Dataset entries
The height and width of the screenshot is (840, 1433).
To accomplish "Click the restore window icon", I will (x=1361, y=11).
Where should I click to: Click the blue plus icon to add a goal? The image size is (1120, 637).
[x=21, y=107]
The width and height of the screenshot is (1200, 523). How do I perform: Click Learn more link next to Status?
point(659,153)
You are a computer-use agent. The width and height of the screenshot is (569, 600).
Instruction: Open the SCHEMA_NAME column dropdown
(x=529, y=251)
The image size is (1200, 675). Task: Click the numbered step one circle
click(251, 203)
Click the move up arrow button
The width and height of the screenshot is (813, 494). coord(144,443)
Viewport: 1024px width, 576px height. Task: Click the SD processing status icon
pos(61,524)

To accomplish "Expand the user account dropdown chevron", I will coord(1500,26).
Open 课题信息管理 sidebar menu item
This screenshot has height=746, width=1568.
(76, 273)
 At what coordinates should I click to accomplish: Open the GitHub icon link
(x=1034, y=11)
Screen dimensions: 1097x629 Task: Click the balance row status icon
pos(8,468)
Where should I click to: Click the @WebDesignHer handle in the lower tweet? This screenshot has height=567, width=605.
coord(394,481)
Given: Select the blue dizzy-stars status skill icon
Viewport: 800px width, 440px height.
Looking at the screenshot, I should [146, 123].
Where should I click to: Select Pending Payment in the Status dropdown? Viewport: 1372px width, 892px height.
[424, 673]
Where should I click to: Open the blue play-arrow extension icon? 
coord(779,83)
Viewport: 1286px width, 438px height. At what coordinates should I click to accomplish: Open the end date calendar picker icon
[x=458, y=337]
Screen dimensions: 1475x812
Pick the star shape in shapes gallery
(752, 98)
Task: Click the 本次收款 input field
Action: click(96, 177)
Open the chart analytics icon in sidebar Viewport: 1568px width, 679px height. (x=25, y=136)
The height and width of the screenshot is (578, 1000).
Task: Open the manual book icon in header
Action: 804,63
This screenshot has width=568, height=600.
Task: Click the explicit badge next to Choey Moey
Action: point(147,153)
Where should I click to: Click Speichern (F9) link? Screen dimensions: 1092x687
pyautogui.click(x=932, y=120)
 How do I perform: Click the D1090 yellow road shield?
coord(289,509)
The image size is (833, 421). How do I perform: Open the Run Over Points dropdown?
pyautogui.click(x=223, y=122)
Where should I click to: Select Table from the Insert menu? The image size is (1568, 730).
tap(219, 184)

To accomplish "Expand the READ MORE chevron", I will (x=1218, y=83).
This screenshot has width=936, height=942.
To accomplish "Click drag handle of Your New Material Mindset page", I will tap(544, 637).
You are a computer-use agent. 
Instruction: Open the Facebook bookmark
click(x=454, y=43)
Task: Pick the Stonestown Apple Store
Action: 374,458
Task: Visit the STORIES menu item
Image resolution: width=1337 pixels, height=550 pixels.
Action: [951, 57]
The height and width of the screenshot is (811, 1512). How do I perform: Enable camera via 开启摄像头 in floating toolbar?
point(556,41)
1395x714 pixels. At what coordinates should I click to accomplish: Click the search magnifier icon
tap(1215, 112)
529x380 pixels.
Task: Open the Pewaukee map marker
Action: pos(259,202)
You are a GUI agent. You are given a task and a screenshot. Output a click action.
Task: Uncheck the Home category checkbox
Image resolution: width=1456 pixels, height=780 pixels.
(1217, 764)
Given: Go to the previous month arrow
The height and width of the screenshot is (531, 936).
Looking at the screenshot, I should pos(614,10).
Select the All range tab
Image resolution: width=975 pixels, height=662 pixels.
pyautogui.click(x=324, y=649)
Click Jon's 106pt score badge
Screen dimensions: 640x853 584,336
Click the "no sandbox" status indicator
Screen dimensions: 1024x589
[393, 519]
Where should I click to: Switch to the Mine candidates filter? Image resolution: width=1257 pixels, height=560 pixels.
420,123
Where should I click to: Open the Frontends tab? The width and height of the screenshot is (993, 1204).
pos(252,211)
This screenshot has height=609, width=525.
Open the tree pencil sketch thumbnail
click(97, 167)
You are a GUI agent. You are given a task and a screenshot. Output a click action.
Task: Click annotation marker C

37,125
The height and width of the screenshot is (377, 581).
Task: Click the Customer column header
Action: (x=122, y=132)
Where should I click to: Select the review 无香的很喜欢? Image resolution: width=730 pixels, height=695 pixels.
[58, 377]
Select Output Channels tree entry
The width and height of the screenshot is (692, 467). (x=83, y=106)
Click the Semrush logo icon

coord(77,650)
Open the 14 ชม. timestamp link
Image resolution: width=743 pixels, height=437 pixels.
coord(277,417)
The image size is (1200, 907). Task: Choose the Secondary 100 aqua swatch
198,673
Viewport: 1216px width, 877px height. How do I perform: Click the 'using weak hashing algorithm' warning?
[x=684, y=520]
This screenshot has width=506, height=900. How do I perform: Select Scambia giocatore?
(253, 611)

WHAT YOU ARE ASKED TO DO: After reading the data above, return it verbatim in full.

COMPLETED EXERCISE:
The height and width of the screenshot is (840, 1433).
To accomplish "Click the restore window icon", I will (x=1361, y=11).
Where should I click to: Click the blue plus icon to add a goal? The image size is (1120, 637).
[x=21, y=107]
The width and height of the screenshot is (1200, 523). How do I perform: Click Learn more link next to Status?
point(659,153)
You are a computer-use agent. The width and height of the screenshot is (569, 600).
Instruction: Open the SCHEMA_NAME column dropdown
(x=529, y=251)
The image size is (1200, 675). Task: Click the numbered step one circle
click(251, 203)
Click the move up arrow button
The width and height of the screenshot is (813, 494). coord(144,443)
Viewport: 1024px width, 576px height. Task: Click the SD processing status icon
pos(61,524)

To accomplish "Expand the user account dropdown chevron", I will coord(1500,26).
Open 课题信息管理 sidebar menu item
This screenshot has height=746, width=1568.
(76, 273)
 At what coordinates should I click to accomplish: Open the GitHub icon link
(x=1034, y=11)
Screen dimensions: 1097x629 Task: Click the balance row status icon
pos(8,468)
Where should I click to: Click the @WebDesignHer handle in the lower tweet? This screenshot has height=567, width=605.
coord(394,481)
Given: Select the blue dizzy-stars status skill icon
Viewport: 800px width, 440px height.
Looking at the screenshot, I should [146, 123].
Where should I click to: Select Pending Payment in the Status dropdown? Viewport: 1372px width, 892px height.
[424, 673]
Where should I click to: Open the blue play-arrow extension icon? 
coord(779,83)
Viewport: 1286px width, 438px height. At what coordinates should I click to accomplish: Open the end date calendar picker icon
[x=458, y=337]
Screen dimensions: 1475x812
Pick the star shape in shapes gallery
(752, 98)
Task: Click the 本次收款 input field
Action: click(96, 177)
Open the chart analytics icon in sidebar Viewport: 1568px width, 679px height. (x=25, y=136)
The height and width of the screenshot is (578, 1000).
Task: Open the manual book icon in header
Action: 804,63
This screenshot has width=568, height=600.
Task: Click the explicit badge next to Choey Moey
Action: point(147,153)
Where should I click to: Click Speichern (F9) link? Screen dimensions: 1092x687
pyautogui.click(x=932, y=120)
 How do I perform: Click the D1090 yellow road shield?
coord(289,509)
The image size is (833, 421). How do I perform: Open the Run Over Points dropdown?
pyautogui.click(x=223, y=122)
Where should I click to: Select Table from the Insert menu? The image size is (1568, 730).
tap(219, 184)

To accomplish "Expand the READ MORE chevron", I will (x=1218, y=83).
This screenshot has width=936, height=942.
To accomplish "Click drag handle of Your New Material Mindset page", I will tap(544, 637).
You are a computer-use agent. 
Instruction: Open the Facebook bookmark
click(x=454, y=43)
Task: Pick the Stonestown Apple Store
Action: 374,458
Task: Visit the STORIES menu item
Image resolution: width=1337 pixels, height=550 pixels.
Action: [951, 57]
The height and width of the screenshot is (811, 1512). How do I perform: Enable camera via 开启摄像头 in floating toolbar?
point(556,41)
1395x714 pixels. At what coordinates should I click to accomplish: Click the search magnifier icon
tap(1215, 112)
529x380 pixels.
Task: Open the Pewaukee map marker
Action: pos(259,202)
You are a GUI agent. You are given a task and a screenshot. Output a click action.
Task: Uncheck the Home category checkbox
Image resolution: width=1456 pixels, height=780 pixels.
(1217, 764)
Given: Go to the previous month arrow
The height and width of the screenshot is (531, 936).
Looking at the screenshot, I should pos(614,10).
Select the All range tab
Image resolution: width=975 pixels, height=662 pixels.
pyautogui.click(x=324, y=649)
Click Jon's 106pt score badge
Screen dimensions: 640x853 584,336
Click the "no sandbox" status indicator
Screen dimensions: 1024x589
[393, 519]
Where should I click to: Switch to the Mine candidates filter? Image resolution: width=1257 pixels, height=560 pixels.
420,123
Where should I click to: Open the Frontends tab? The width and height of the screenshot is (993, 1204).
pos(252,211)
This screenshot has height=609, width=525.
Open the tree pencil sketch thumbnail
click(97, 167)
You are a GUI agent. You are given a task and a screenshot. Output a click action.
Task: Click annotation marker C

37,125
The height and width of the screenshot is (377, 581).
Task: Click the Customer column header
Action: (x=122, y=132)
Where should I click to: Select the review 无香的很喜欢? Image resolution: width=730 pixels, height=695 pixels.
[58, 377]
Select Output Channels tree entry
The width and height of the screenshot is (692, 467). (x=83, y=106)
Click the Semrush logo icon

coord(77,650)
Open the 14 ชม. timestamp link
Image resolution: width=743 pixels, height=437 pixels.
coord(277,417)
The image size is (1200, 907). Task: Choose the Secondary 100 aqua swatch
198,673
Viewport: 1216px width, 877px height. How do I perform: Click the 'using weak hashing algorithm' warning?
[x=684, y=520]
This screenshot has width=506, height=900. How do I perform: Select Scambia giocatore?
(253, 611)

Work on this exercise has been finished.